======== Source information

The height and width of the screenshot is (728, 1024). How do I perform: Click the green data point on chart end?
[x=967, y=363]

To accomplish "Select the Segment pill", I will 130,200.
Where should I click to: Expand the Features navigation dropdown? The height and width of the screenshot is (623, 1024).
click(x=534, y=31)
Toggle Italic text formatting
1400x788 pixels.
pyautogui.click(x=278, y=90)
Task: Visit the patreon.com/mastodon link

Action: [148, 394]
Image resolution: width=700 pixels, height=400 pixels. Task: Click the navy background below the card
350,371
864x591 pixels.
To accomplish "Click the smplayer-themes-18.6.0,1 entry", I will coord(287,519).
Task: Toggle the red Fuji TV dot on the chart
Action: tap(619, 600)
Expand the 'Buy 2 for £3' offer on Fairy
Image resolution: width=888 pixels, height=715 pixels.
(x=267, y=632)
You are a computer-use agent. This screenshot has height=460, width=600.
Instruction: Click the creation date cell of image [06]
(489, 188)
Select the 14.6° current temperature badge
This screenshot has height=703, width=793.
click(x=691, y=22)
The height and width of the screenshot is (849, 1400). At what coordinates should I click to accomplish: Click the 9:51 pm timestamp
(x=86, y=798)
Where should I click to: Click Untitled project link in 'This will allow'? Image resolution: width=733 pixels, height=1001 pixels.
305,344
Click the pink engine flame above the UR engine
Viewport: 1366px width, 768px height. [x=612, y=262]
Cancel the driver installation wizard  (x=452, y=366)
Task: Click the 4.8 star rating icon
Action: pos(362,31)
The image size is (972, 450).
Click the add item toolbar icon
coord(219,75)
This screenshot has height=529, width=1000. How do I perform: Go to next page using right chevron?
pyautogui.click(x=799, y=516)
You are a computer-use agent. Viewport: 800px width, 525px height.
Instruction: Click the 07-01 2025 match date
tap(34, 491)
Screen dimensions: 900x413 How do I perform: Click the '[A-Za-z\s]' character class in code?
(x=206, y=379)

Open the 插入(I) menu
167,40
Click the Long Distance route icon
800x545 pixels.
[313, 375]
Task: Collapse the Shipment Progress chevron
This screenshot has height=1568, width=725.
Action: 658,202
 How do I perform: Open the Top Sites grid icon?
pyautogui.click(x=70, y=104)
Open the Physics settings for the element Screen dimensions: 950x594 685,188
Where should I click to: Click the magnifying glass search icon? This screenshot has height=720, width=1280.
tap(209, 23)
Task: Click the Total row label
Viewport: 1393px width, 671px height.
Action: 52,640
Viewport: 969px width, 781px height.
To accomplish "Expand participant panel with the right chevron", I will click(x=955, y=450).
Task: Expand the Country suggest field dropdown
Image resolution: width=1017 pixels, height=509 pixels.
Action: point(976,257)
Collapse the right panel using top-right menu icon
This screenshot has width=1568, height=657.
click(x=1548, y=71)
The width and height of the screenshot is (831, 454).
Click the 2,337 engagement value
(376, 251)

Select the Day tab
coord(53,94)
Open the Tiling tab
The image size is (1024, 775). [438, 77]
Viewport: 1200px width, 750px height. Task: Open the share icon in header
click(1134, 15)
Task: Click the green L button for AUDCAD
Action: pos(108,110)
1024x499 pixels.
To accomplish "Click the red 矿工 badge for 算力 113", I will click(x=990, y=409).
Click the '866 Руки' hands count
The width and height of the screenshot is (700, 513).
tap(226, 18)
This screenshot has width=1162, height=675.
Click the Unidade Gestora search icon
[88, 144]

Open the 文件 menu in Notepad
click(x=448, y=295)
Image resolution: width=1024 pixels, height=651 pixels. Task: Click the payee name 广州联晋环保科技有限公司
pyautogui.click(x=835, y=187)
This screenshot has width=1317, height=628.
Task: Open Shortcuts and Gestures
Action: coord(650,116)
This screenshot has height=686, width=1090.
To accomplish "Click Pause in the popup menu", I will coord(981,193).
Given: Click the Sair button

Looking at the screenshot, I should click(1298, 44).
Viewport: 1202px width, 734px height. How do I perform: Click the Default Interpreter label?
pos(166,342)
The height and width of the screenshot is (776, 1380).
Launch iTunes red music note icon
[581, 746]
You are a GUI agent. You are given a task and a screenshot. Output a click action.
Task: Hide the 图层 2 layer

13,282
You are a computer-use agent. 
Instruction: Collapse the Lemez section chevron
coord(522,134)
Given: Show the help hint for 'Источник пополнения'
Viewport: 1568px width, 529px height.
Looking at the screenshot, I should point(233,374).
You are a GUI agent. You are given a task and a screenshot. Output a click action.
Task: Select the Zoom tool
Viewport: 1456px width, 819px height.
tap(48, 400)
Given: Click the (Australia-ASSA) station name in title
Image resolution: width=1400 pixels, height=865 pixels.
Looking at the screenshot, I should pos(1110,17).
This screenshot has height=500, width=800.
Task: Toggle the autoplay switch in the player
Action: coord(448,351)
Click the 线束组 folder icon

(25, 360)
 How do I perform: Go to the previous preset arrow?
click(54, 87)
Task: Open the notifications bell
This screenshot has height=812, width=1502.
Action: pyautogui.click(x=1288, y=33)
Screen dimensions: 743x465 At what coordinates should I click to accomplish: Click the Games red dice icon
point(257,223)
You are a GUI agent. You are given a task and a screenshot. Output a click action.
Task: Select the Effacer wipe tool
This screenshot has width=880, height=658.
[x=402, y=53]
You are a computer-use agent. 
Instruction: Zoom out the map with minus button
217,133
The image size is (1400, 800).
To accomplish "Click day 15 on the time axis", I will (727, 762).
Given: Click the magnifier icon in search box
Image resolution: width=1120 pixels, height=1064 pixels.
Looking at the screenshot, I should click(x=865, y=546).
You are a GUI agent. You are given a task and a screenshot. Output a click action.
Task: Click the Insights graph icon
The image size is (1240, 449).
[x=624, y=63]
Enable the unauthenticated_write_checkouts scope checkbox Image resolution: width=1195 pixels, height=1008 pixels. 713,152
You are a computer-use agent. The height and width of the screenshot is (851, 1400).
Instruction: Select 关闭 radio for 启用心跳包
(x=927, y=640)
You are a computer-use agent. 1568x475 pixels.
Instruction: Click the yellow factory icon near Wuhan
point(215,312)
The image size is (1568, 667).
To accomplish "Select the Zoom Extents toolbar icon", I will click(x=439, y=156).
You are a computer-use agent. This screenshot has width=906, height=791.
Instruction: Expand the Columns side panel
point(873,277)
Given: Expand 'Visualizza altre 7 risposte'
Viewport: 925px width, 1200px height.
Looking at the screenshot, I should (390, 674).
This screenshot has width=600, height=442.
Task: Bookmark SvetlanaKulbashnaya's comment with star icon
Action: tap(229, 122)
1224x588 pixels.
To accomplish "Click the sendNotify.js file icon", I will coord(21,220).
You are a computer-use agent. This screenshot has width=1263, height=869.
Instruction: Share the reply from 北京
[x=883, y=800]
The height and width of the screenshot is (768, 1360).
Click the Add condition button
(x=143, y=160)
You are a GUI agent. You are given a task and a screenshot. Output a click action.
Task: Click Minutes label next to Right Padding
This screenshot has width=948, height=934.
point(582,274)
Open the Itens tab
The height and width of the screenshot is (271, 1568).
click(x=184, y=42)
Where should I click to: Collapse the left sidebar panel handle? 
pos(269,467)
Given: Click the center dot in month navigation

================

Every one of the entries must be printed exactly.

Result below -
The height and width of the screenshot is (728, 1024). How do I perform: Click the green data point on chart end?
[x=967, y=363]

To accomplish "Select the Segment pill", I will 130,200.
Where should I click to: Expand the Features navigation dropdown? The height and width of the screenshot is (623, 1024).
click(x=534, y=31)
Toggle Italic text formatting
1400x788 pixels.
pyautogui.click(x=278, y=90)
Task: Visit the patreon.com/mastodon link

Action: [148, 394]
Image resolution: width=700 pixels, height=400 pixels. Task: Click the navy background below the card
350,371
864x591 pixels.
To accomplish "Click the smplayer-themes-18.6.0,1 entry", I will coord(287,519).
Task: Toggle the red Fuji TV dot on the chart
Action: tap(619, 600)
Expand the 'Buy 2 for £3' offer on Fairy
Image resolution: width=888 pixels, height=715 pixels.
(x=267, y=632)
You are a computer-use agent. This screenshot has height=460, width=600.
Instruction: Click the creation date cell of image [06]
(489, 188)
Select the 14.6° current temperature badge
This screenshot has height=703, width=793.
click(x=691, y=22)
The height and width of the screenshot is (849, 1400). At what coordinates should I click to accomplish: Click the 9:51 pm timestamp
(x=86, y=798)
Where should I click to: Click Untitled project link in 'This will allow'? Image resolution: width=733 pixels, height=1001 pixels.
305,344
Click the pink engine flame above the UR engine
Viewport: 1366px width, 768px height. [x=612, y=262]
Cancel the driver installation wizard  (x=452, y=366)
Task: Click the 4.8 star rating icon
Action: pos(362,31)
The image size is (972, 450).
Click the add item toolbar icon
coord(219,75)
This screenshot has height=529, width=1000. How do I perform: Go to next page using right chevron?
pyautogui.click(x=799, y=516)
You are a computer-use agent. Viewport: 800px width, 525px height.
Instruction: Click the 07-01 2025 match date
tap(34, 491)
Screen dimensions: 900x413 How do I perform: Click the '[A-Za-z\s]' character class in code?
(x=206, y=379)

Open the 插入(I) menu
167,40
Click the Long Distance route icon
800x545 pixels.
[313, 375]
Task: Collapse the Shipment Progress chevron
This screenshot has height=1568, width=725.
Action: 658,202
 How do I perform: Open the Top Sites grid icon?
pyautogui.click(x=70, y=104)
Open the Physics settings for the element Screen dimensions: 950x594 685,188
Where should I click to: Click the magnifying glass search icon? This screenshot has height=720, width=1280.
tap(209, 23)
Task: Click the Total row label
Viewport: 1393px width, 671px height.
Action: 52,640
Viewport: 969px width, 781px height.
To accomplish "Expand participant panel with the right chevron", I will click(x=955, y=450).
Task: Expand the Country suggest field dropdown
Image resolution: width=1017 pixels, height=509 pixels.
Action: point(976,257)
Collapse the right panel using top-right menu icon
This screenshot has width=1568, height=657.
click(x=1548, y=71)
The width and height of the screenshot is (831, 454).
Click the 2,337 engagement value
(376, 251)

Select the Day tab
coord(53,94)
Open the Tiling tab
The image size is (1024, 775). [438, 77]
Viewport: 1200px width, 750px height. Task: Open the share icon in header
click(1134, 15)
Task: Click the green L button for AUDCAD
Action: pos(108,110)
1024x499 pixels.
To accomplish "Click the red 矿工 badge for 算力 113", I will click(x=990, y=409).
Click the '866 Руки' hands count
The width and height of the screenshot is (700, 513).
tap(226, 18)
This screenshot has width=1162, height=675.
Click the Unidade Gestora search icon
[88, 144]

Open the 文件 menu in Notepad
click(x=448, y=295)
Image resolution: width=1024 pixels, height=651 pixels. Task: Click the payee name 广州联晋环保科技有限公司
pyautogui.click(x=835, y=187)
This screenshot has width=1317, height=628.
Task: Open Shortcuts and Gestures
Action: coord(650,116)
This screenshot has height=686, width=1090.
To accomplish "Click Pause in the popup menu", I will coord(981,193).
Given: Click the Sair button

Looking at the screenshot, I should click(1298, 44).
Viewport: 1202px width, 734px height. How do I perform: Click the Default Interpreter label?
pos(166,342)
The height and width of the screenshot is (776, 1380).
Launch iTunes red music note icon
[581, 746]
You are a GUI agent. You are given a task and a screenshot. Output a click action.
Task: Hide the 图层 2 layer

13,282
You are a computer-use agent. 
Instruction: Collapse the Lemez section chevron
coord(522,134)
Given: Show the help hint for 'Источник пополнения'
Viewport: 1568px width, 529px height.
Looking at the screenshot, I should point(233,374).
You are a GUI agent. You are given a task and a screenshot. Output a click action.
Task: Select the Zoom tool
Viewport: 1456px width, 819px height.
tap(48, 400)
Given: Click the (Australia-ASSA) station name in title
Image resolution: width=1400 pixels, height=865 pixels.
Looking at the screenshot, I should pos(1110,17).
This screenshot has height=500, width=800.
Task: Toggle the autoplay switch in the player
Action: coord(448,351)
Click the 线束组 folder icon

(25, 360)
 How do I perform: Go to the previous preset arrow?
click(54, 87)
Task: Open the notifications bell
This screenshot has height=812, width=1502.
Action: pyautogui.click(x=1288, y=33)
Screen dimensions: 743x465 At what coordinates should I click to accomplish: Click the Games red dice icon
point(257,223)
You are a GUI agent. You are given a task and a screenshot. Output a click action.
Task: Select the Effacer wipe tool
This screenshot has width=880, height=658.
[x=402, y=53]
You are a computer-use agent. 
Instruction: Zoom out the map with minus button
217,133
The image size is (1400, 800).
To accomplish "Click day 15 on the time axis", I will (727, 762).
Given: Click the magnifier icon in search box
Image resolution: width=1120 pixels, height=1064 pixels.
Looking at the screenshot, I should click(x=865, y=546).
You are a GUI agent. You are given a task and a screenshot. Output a click action.
Task: Click the Insights graph icon
The image size is (1240, 449).
[x=624, y=63]
Enable the unauthenticated_write_checkouts scope checkbox Image resolution: width=1195 pixels, height=1008 pixels. 713,152
You are a computer-use agent. The height and width of the screenshot is (851, 1400).
Instruction: Select 关闭 radio for 启用心跳包
(x=927, y=640)
You are a computer-use agent. 1568x475 pixels.
Instruction: Click the yellow factory icon near Wuhan
point(215,312)
The image size is (1568, 667).
To accomplish "Select the Zoom Extents toolbar icon", I will click(x=439, y=156).
You are a computer-use agent. This screenshot has width=906, height=791.
Instruction: Expand the Columns side panel
point(873,277)
Given: Expand 'Visualizza altre 7 risposte'
Viewport: 925px width, 1200px height.
Looking at the screenshot, I should (390, 674).
This screenshot has width=600, height=442.
Task: Bookmark SvetlanaKulbashnaya's comment with star icon
Action: tap(229, 122)
1224x588 pixels.
To accomplish "Click the sendNotify.js file icon", I will coord(21,220).
You are a computer-use agent. This screenshot has width=1263, height=869.
Instruction: Share the reply from 北京
[x=883, y=800]
The height and width of the screenshot is (768, 1360).
Click the Add condition button
(x=143, y=160)
You are a GUI agent. You are given a task and a screenshot. Output a click action.
Task: Click Minutes label next to Right Padding
This screenshot has width=948, height=934.
point(582,274)
Open the Itens tab
The height and width of the screenshot is (271, 1568).
click(x=184, y=42)
Where should I click to: Collapse the left sidebar panel handle? 
pos(269,467)
Given: Click the center dot in month navigation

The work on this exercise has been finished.